Look below for the line containing "Given: Remove SRV fin semaine with trash icon" and the line containing "Task: Sort by Расход column arrow"; repeat exactly those two lines and all lines between them, and nothing else.

□ □ □ □ □

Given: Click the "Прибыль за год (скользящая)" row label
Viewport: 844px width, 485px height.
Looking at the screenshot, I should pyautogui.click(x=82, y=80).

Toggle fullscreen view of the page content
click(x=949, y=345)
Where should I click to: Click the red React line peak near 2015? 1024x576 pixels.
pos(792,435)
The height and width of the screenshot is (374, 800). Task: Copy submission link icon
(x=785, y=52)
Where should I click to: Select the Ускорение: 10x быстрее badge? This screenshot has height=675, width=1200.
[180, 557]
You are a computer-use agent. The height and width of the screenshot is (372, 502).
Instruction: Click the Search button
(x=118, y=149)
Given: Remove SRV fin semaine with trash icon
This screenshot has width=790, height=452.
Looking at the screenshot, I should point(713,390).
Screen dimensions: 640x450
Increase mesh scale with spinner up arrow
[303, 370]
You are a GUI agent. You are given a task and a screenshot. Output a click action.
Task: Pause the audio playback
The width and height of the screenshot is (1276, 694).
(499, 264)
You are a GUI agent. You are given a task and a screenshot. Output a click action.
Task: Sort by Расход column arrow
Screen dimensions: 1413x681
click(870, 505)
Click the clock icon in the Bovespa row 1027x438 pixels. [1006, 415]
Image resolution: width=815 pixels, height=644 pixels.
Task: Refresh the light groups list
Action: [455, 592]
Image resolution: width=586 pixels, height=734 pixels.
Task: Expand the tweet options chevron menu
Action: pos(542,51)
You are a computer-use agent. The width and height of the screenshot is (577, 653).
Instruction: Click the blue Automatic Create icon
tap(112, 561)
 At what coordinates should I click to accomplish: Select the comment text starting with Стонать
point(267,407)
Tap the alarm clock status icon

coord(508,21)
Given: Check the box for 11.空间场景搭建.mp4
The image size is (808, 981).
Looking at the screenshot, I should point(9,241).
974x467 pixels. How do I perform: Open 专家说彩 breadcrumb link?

□ □ □ □ □

Finished task:
Given: Remove SRV fin semaine with trash icon
This screenshot has width=790, height=452.
Looking at the screenshot, I should point(713,390).
Screen dimensions: 640x450
Increase mesh scale with spinner up arrow
[303, 370]
You are a GUI agent. You are given a task and a screenshot. Output a click action.
Task: Pause the audio playback
The width and height of the screenshot is (1276, 694).
(499, 264)
You are a GUI agent. You are given a task and a screenshot. Output a click action.
Task: Sort by Расход column arrow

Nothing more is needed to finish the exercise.